Thursday, April 27, 2017

You can't ignore Kansas


When looking at the newly announced Trump 'Tax Plan' the Sam Brownback induced fiscal disaster of Kansas should be the first thing that comes to mind.
As President Trump’s top economic advisers faced a barrage of questions on Wednesday about the tax plan they had just unfurled, there was one that they struggled most to answer: how to keep the “massive tax cuts” they proposed from ballooning the federal deficit.

The White House insists that economic growth will cover the cost, which could be as high as $7 trillion over a decade. But the question will dog Republicans and could fracture their party as they face the prospect of endorsing a plan that many economists and budget analysts warn will increase the deficit. After years of fiscal hawkishness, conservatives now face a moment of truth about whether they truly believe America’s economy is drowning in debt.

Some skeptics are already ringing alarm bells, fearing that Republicans will sign on to what critics see as a dangerous plan composed by a president who called himself the King of Debt.

“It seems the administration is using economic growth like magic beans: the cheap solution to all our problems,” said Maya MacGuineas, president of the Committee for a Responsible Federal Budget, a nonpartisan group that advocates fiscal restraint. “But there is no golden goose at the top of the tax-cut beanstalk, just mountains of debt.”
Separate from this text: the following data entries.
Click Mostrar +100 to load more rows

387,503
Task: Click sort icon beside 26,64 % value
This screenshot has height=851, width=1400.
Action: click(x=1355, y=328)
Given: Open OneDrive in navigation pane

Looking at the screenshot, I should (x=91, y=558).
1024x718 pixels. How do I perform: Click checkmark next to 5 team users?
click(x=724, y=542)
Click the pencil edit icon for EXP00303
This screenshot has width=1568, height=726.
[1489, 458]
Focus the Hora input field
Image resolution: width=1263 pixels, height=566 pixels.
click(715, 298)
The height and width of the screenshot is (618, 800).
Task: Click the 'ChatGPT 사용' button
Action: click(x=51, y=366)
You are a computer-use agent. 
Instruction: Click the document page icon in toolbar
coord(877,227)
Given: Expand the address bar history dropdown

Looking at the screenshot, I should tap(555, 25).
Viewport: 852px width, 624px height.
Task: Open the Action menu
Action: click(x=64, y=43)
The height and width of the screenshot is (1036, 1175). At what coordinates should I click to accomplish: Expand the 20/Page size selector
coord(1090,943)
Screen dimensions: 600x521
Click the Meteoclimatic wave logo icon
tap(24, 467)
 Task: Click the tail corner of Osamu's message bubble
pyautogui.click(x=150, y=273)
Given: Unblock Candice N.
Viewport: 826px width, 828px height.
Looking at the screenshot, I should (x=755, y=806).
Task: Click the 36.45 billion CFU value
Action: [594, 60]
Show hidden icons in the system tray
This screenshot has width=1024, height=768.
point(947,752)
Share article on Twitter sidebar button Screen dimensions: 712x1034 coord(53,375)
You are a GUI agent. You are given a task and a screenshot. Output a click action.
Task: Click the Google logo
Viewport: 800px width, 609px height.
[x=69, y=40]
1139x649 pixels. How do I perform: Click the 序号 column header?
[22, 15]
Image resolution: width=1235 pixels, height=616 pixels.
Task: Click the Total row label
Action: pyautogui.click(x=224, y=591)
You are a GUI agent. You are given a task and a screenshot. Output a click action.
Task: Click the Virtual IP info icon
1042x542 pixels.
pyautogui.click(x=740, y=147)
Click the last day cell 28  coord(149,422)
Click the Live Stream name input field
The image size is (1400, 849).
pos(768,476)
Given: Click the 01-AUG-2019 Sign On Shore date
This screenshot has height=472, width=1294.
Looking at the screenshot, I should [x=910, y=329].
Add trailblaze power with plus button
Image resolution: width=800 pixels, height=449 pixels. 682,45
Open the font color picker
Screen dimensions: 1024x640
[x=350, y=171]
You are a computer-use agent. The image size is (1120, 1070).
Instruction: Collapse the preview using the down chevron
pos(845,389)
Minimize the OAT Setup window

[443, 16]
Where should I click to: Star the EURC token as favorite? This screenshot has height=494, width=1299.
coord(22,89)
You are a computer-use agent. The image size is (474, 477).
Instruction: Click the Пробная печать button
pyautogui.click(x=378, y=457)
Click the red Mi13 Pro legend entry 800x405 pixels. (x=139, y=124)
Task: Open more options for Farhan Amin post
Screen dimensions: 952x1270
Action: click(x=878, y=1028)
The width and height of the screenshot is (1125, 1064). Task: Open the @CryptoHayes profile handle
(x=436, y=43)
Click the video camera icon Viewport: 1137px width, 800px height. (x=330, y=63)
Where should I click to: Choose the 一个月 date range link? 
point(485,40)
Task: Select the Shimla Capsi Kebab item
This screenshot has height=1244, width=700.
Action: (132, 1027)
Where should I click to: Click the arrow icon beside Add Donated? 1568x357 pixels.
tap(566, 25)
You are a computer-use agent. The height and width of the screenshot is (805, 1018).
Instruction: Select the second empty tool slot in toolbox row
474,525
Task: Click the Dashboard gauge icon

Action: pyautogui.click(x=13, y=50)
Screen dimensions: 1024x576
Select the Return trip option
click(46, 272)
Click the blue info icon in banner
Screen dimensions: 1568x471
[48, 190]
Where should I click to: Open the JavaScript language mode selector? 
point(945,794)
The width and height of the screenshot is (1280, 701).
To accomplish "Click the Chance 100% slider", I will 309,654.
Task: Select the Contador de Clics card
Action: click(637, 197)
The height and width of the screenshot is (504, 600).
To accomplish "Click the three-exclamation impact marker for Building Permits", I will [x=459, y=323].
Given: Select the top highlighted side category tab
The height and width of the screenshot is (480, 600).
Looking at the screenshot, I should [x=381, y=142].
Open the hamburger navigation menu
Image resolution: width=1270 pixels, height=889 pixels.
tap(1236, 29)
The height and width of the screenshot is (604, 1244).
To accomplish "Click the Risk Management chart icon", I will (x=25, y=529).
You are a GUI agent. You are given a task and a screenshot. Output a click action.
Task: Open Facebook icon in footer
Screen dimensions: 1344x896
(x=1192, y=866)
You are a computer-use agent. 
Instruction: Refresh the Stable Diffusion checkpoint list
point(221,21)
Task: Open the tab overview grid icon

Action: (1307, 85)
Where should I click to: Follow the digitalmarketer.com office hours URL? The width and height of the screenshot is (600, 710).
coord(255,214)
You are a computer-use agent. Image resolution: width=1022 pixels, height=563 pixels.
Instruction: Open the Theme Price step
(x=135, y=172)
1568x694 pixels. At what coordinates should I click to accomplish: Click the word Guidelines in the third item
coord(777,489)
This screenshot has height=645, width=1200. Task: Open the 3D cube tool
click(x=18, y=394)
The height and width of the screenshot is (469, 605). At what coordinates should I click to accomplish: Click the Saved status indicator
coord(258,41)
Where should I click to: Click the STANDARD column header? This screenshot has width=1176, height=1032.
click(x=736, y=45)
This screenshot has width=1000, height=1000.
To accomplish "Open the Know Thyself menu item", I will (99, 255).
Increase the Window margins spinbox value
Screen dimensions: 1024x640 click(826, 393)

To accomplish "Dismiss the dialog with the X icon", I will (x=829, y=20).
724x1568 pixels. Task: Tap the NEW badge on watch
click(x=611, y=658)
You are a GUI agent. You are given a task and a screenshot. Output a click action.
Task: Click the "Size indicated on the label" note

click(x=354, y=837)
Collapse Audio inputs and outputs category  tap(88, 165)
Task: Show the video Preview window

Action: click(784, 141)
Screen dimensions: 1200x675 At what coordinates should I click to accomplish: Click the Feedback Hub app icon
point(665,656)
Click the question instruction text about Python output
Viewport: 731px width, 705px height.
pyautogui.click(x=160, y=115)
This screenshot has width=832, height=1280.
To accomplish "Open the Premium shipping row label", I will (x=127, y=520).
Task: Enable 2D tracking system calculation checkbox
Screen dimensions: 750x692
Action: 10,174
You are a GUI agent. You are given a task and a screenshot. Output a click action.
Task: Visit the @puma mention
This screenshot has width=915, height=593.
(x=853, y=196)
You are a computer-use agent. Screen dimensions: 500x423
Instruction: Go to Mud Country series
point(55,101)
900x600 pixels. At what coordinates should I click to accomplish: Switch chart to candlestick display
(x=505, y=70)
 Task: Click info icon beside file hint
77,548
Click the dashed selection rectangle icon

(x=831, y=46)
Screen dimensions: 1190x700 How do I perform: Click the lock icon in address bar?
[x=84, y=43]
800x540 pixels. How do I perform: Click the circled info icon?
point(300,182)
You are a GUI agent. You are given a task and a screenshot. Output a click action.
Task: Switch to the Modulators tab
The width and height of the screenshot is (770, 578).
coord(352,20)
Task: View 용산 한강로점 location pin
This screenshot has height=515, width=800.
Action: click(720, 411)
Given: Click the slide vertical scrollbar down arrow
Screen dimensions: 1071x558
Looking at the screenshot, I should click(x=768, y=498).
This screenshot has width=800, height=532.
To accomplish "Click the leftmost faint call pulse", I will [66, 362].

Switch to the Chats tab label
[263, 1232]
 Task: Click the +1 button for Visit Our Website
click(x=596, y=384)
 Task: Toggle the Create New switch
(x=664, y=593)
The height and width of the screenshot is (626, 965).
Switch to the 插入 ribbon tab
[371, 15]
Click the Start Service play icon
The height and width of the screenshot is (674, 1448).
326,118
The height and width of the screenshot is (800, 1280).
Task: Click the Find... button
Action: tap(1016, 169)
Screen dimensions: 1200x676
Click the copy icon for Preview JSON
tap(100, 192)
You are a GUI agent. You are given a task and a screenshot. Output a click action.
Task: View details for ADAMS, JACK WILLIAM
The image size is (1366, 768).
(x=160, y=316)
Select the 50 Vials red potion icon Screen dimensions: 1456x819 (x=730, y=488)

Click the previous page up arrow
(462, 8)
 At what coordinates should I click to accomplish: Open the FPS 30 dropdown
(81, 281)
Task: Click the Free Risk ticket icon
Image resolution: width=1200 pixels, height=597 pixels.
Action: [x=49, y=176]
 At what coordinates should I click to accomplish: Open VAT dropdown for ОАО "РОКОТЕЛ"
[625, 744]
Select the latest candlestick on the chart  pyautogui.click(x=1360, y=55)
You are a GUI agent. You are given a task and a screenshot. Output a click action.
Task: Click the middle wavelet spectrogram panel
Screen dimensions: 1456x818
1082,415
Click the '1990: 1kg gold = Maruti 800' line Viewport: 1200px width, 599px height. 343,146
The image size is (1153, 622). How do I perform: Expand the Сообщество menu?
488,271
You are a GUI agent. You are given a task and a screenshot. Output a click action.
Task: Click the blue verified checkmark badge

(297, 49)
Ms. MacGuineas’s group estimates that Mr. Trump’s plan could reduce federal tax revenue by $3 trillion to $7 trillion over a decade. The economy would need to grow at a rate of 4.5 percent — more than double its projected rate, an unlikely prospect — to make the plan self-financing.

While Mr. Trump and his team point to the growth linked to tax cuts passed by previous presidents, today’s economy is different from that of 1981 or 2001, when Presidents Ronald Reagan and George W. Bush cut tax rates.

The Congressional Budget Office projects that the federal debt will grow by $10 trillion over the next decade. By 2027, the deficit could reach $1.4 trillion, or 5 percent of the economy, it says.

“This is fool’s gold that you’ll cut taxes, everybody will work harder, more money will come and you’ll erase the fiscal impact,” said Steve Bell, who was a Republican staff director of the Senate Budget Committee from 1981 to 1986. “It never happens.”
So long as the tax rate remains low, the corporations will continue to sit Smaug-like on their hoards of cash. And even an old, old real estate salesman like Trump can't throw enough pixie dust in our eyes to make the economy grow as much as needed. But the richers will be happy, imitating their corporations and siting on their own hoards of cash.